05 - Place the assembled kabobs on the preheated grill. Cook for 10 to 12 minutes, turning occasionally and brushing generously with the reserved marinade, until the steak reaches your desired doneness and the vegetables are lightly charred.
06 - Transfer the grilled kabobs to a serving platter. Sprinkle with toasted sesame seeds and chopped scallions.
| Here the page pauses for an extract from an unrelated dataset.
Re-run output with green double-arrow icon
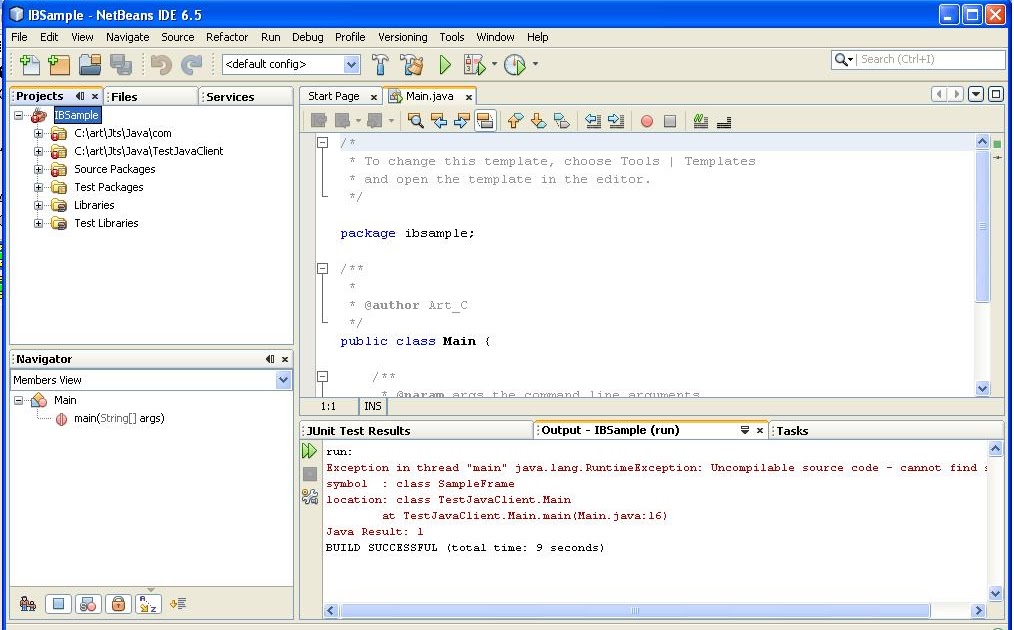[310, 452]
Serve immediately while hot.

# Expert Suggestions:

01 -
  • The marinade pulls double duty as a basting sauce, so every bite carries layers of deep teriyaki flavor without extra effort.
  • Pineapple chunks caramelize on the grill and create these little pockets of sweetness that balance the salty, rich steak beautifully.
02 -
  • Never baste with marinade that has touched raw meat, as it carries bacteria straight to your finished food, so always reserve that separate ¼ cup before the steak goes in.
  • Letting the steak rest for just a few minutes off the grill before serving keeps the juices inside the meat where they belong instead of running all over the platter.
03 -
  • Cut all your vegetables and steak to the same size so everything finishes cooking at roughly the same moment instead of biting into raw onion next to mushy mushroom.
  • A light coating of oil on the grill grates before cooking prevents sticking and keeps your beautifully caramelized pieces intact when you flip them.